[Extracted data]
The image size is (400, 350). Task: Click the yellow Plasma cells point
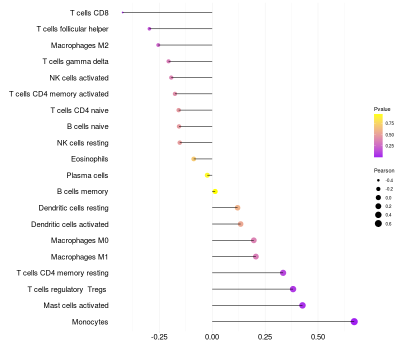point(208,176)
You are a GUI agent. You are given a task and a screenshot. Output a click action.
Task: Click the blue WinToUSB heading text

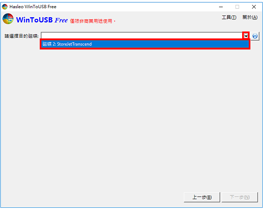(x=34, y=20)
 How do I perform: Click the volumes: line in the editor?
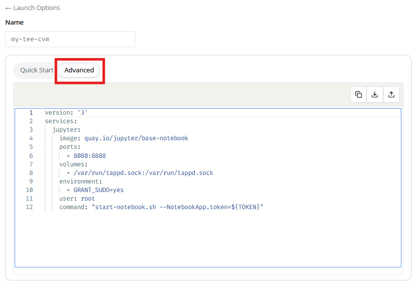(73, 164)
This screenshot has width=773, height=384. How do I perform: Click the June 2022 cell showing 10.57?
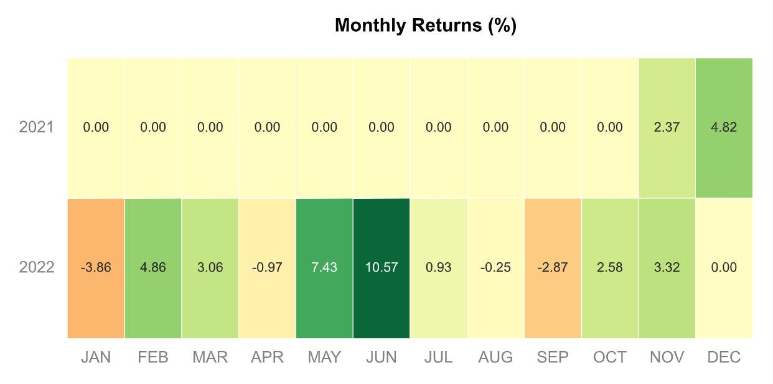point(382,268)
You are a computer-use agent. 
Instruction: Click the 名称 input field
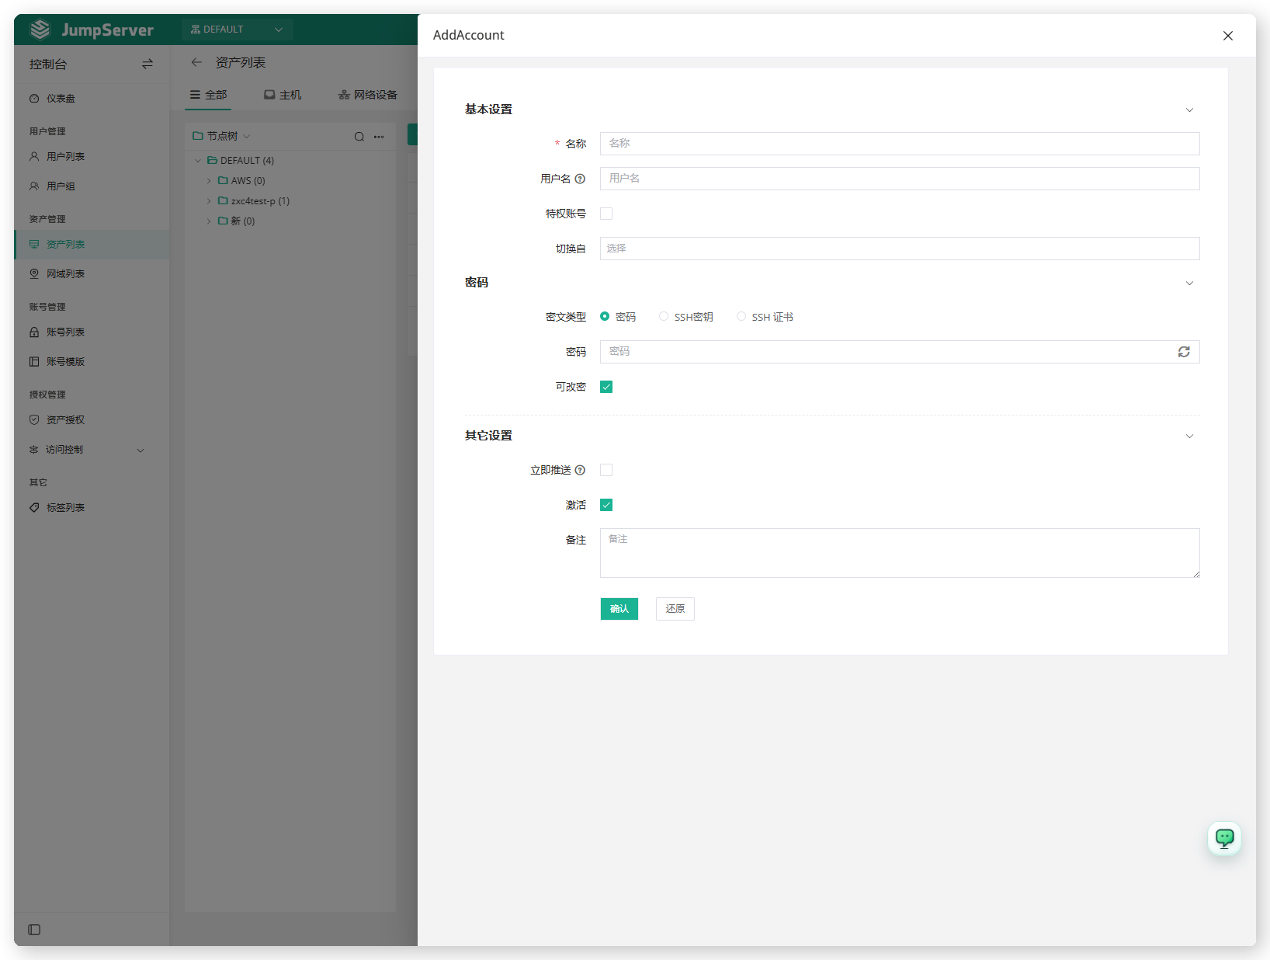(900, 144)
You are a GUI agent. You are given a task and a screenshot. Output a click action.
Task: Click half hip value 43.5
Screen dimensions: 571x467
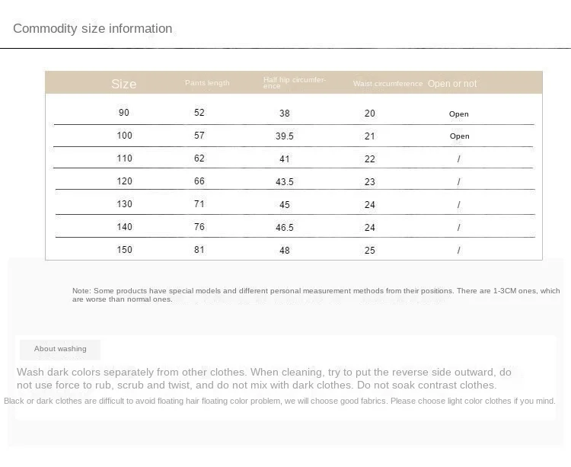point(285,182)
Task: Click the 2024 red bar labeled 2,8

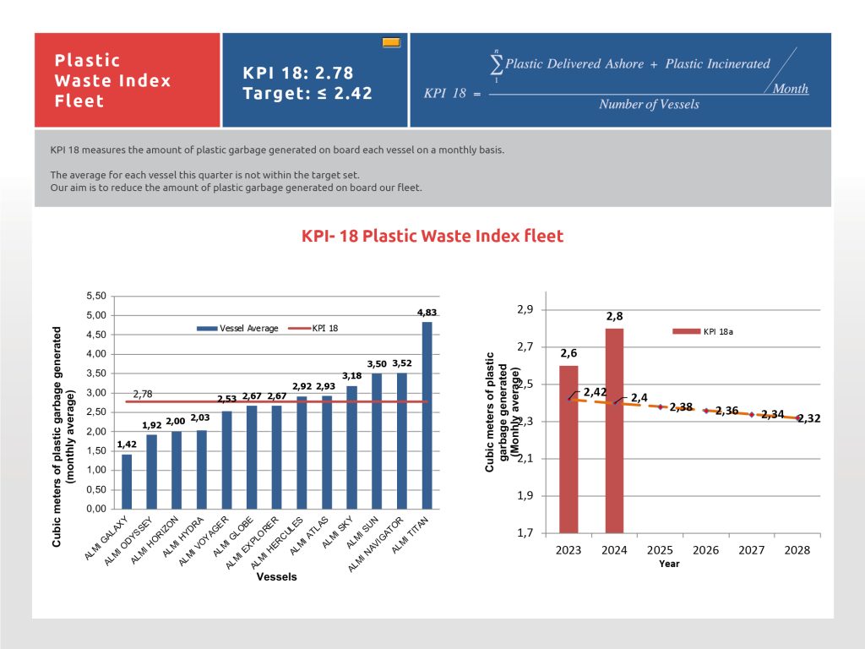Action: 614,431
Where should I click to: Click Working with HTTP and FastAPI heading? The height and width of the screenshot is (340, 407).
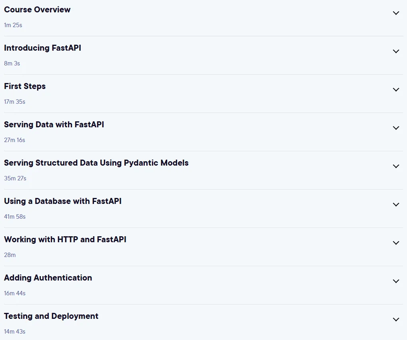click(x=65, y=239)
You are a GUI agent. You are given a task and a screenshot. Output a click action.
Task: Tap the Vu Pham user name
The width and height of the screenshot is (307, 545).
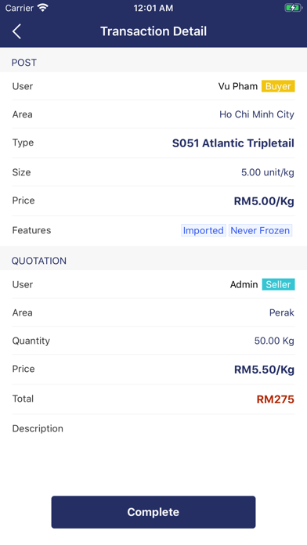pos(238,86)
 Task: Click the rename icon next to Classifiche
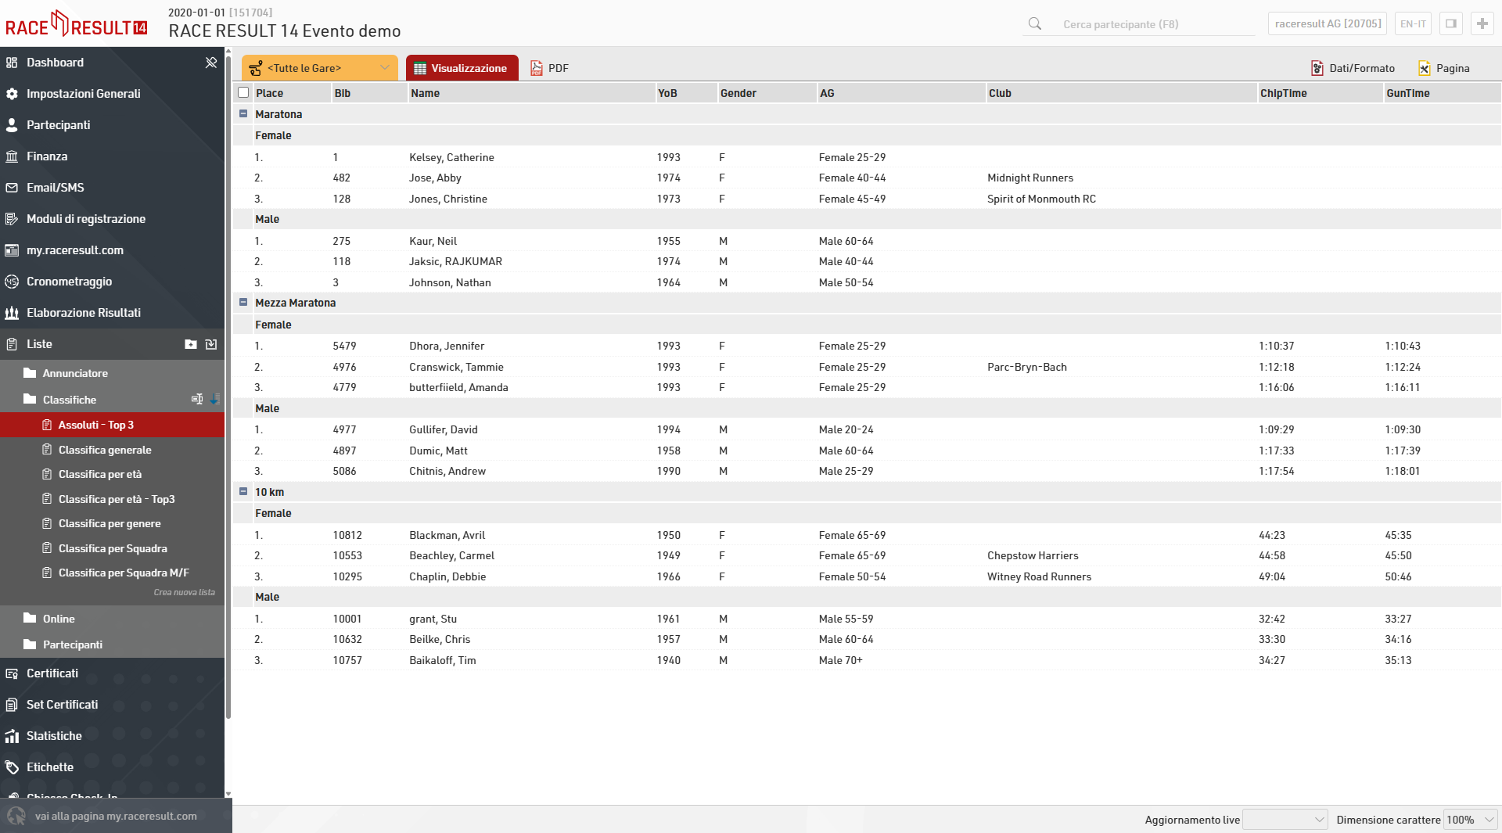[x=196, y=400]
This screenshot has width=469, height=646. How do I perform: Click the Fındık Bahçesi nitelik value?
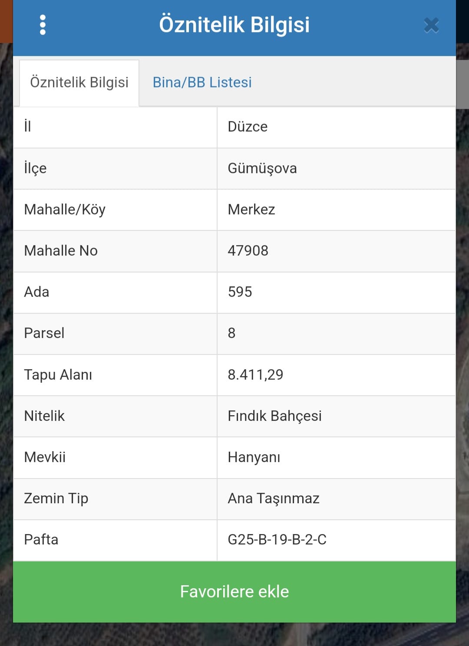pyautogui.click(x=274, y=416)
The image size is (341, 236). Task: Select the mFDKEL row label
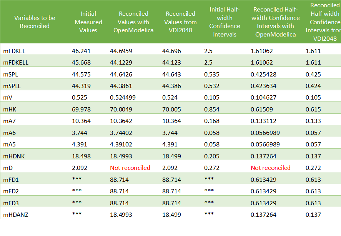[x=14, y=51]
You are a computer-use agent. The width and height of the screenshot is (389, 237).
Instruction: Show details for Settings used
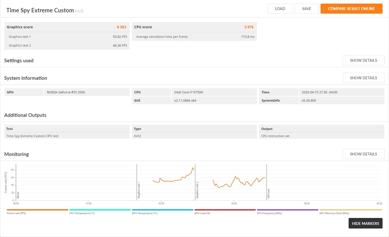pyautogui.click(x=364, y=60)
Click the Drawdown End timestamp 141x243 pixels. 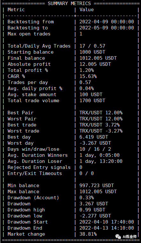click(x=107, y=228)
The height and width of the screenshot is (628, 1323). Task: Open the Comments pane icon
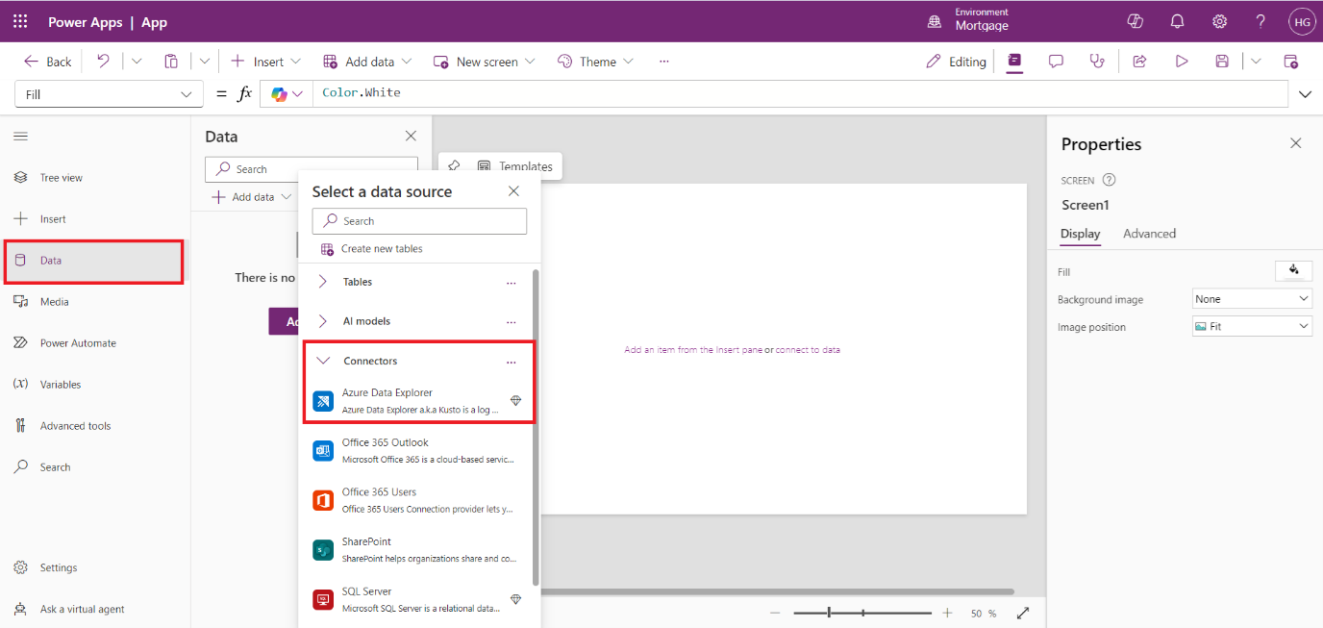click(x=1056, y=62)
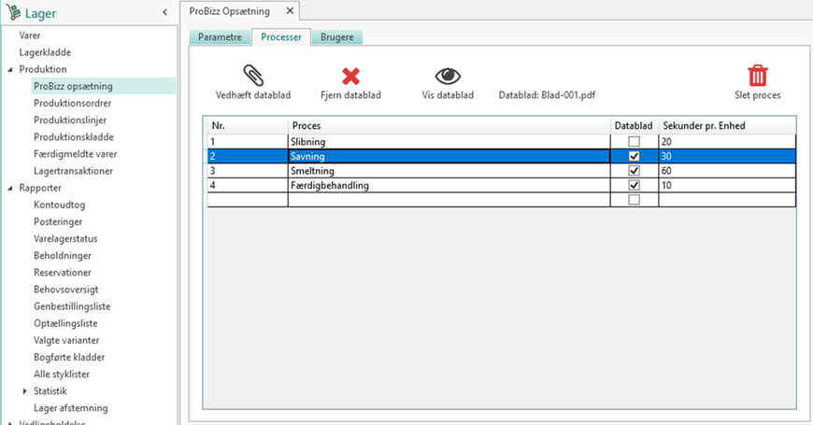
[/Extracted data]
### Exercise goal
Starting from the records above, filter out all lines except those containing the word "computer".

### Answer to this problem
You are a computer-use agent. 
You are a computer-use agent. The width and height of the screenshot is (389, 237).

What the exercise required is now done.